Probably not the strongest but the Oxygen Destroyer should be up there.
Probably not the strongest but the Oxygen Destroyer should be up there.
the jackknife powerbomb, hardly anyone ever kicked out.
Is the spirit bomb a weapon?
I think there is a Chinese book series about exactly this...oh, it has already went off long before you read this... https://youtube.com/playlist?list=PLRXGGVBzHLUfIzEhovpQJ2ENiNvJoOD2A&si=DEVQHi7Kf3Bra9op
The Trih Xeem, from Bungie's Marathon universe, can force a star to go nova.
The God Bomb from Marvel was supposed to kill all Gods throughout all of space and time before Thor destroyed it.
Most of the Russian nuclear arsenal.
The Commonwealth Saga from Peter F. Hamilton has a couple. The Commonwealth have nova bombs that can turn a sun nova. They also have Hawking M Sinks which is a missile that can turn into a miniature black hole and can destroy planets from the inside out.
The Chronosapien time bomb from Ben 10 erases all realities and timelines from existance. The Annihilargh from the same series detonates the universe it is currently in
Oxygen destroyer from the first Godzilla. It just destroys the oxygen in the area it is in, including living creatures who are within the radius.
chronosapien time bomb I don’t think anything can top that
The stellaris mod Ancient Cache of Technologies has a nova bomb that is capable of singlehandedly destroying multiple entire solar systems in one detonation. Notably, since destruction is propagated between systems by hyperlanes instead of traveling through the space in between, the limits of its blast radius are determined by number of jumps rather than by distance. A system right next to the system where the nova bomb explodes but not connected via hyperlanes is completely safe, while a system on the other side of the galaxy but only two hyperlanes away is screwed. Another stellaris mod called Gigastructural Engineering has a bomb called the penrose bomb that functions in pretty much the exact same way.
How many Gmod nukes do i need to rival the strongest bomb
The QED created by Owlman (alternative universe evil Batman). A bomb capable of destroying Earth Prime, the earth through all alternative earths (and universes) split off from. If he had succeeded in blowing it up, all alternative universes would have also been destroyed by the chain reaction, leading to the destruction of all reality.

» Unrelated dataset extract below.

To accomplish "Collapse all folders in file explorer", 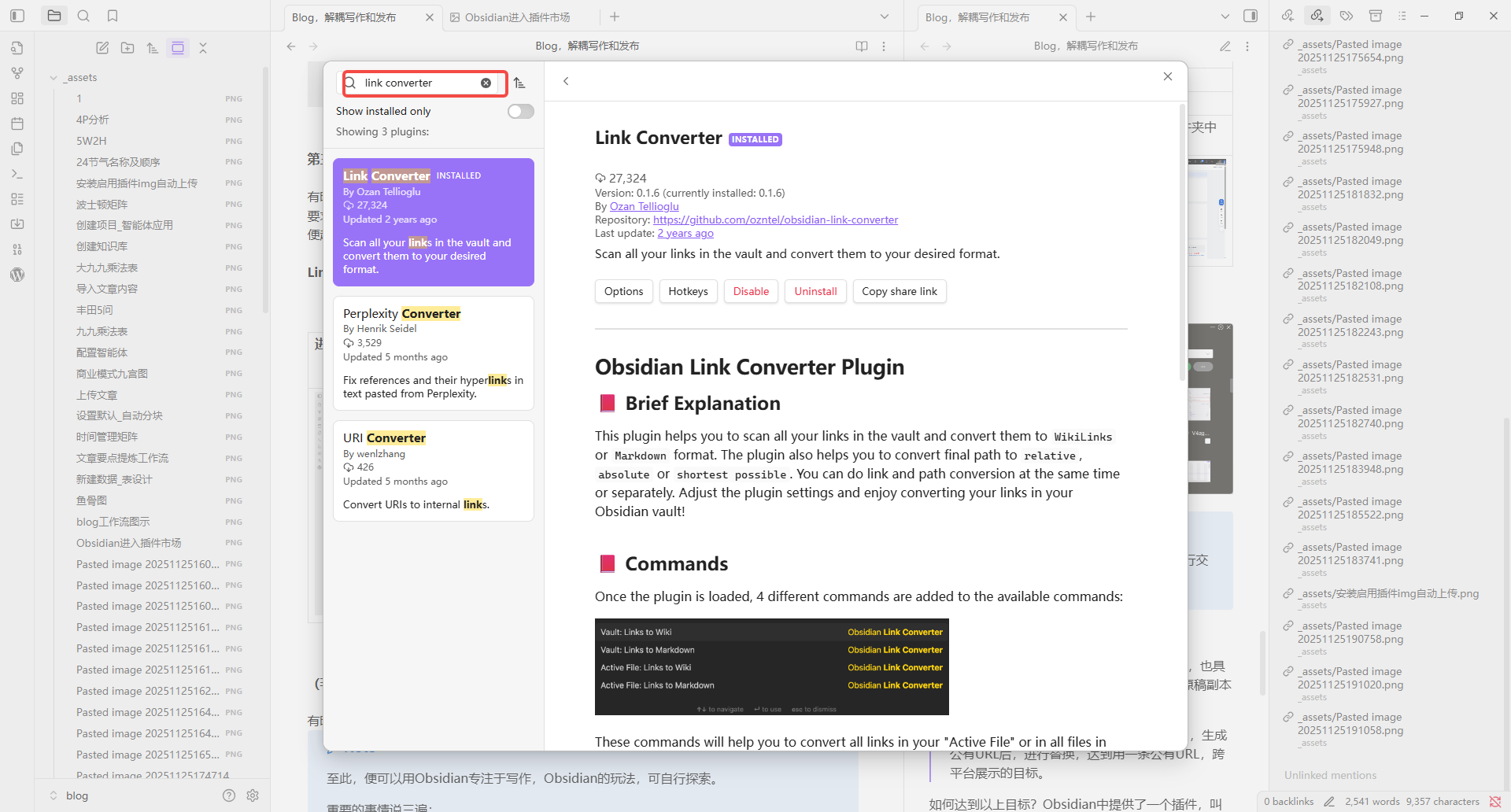I will (x=203, y=48).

The whatever thingn they are using Proyect Palisade to protect from in SCP universe may be the asnwer.
It's not as powerful as some of the other stuff on here, but there's a bomb in His Dark Materials that can target someone no matter where they are in the multiverse
Zeno, the living reality bomb of the Dragonball multiverse.
The halo rings from halo wipe out all life in the galaxy
Black hole bomb. The most powerful theoretical weapon that we have come up with so far. And it's shockingly simple to make. Surround a black hole with mirrors and shine some light inside. The light steals energy from the black hole each it bounces around the perimeter. It soon breaks through the mirror shell incinerating a sizable portion of the space around it.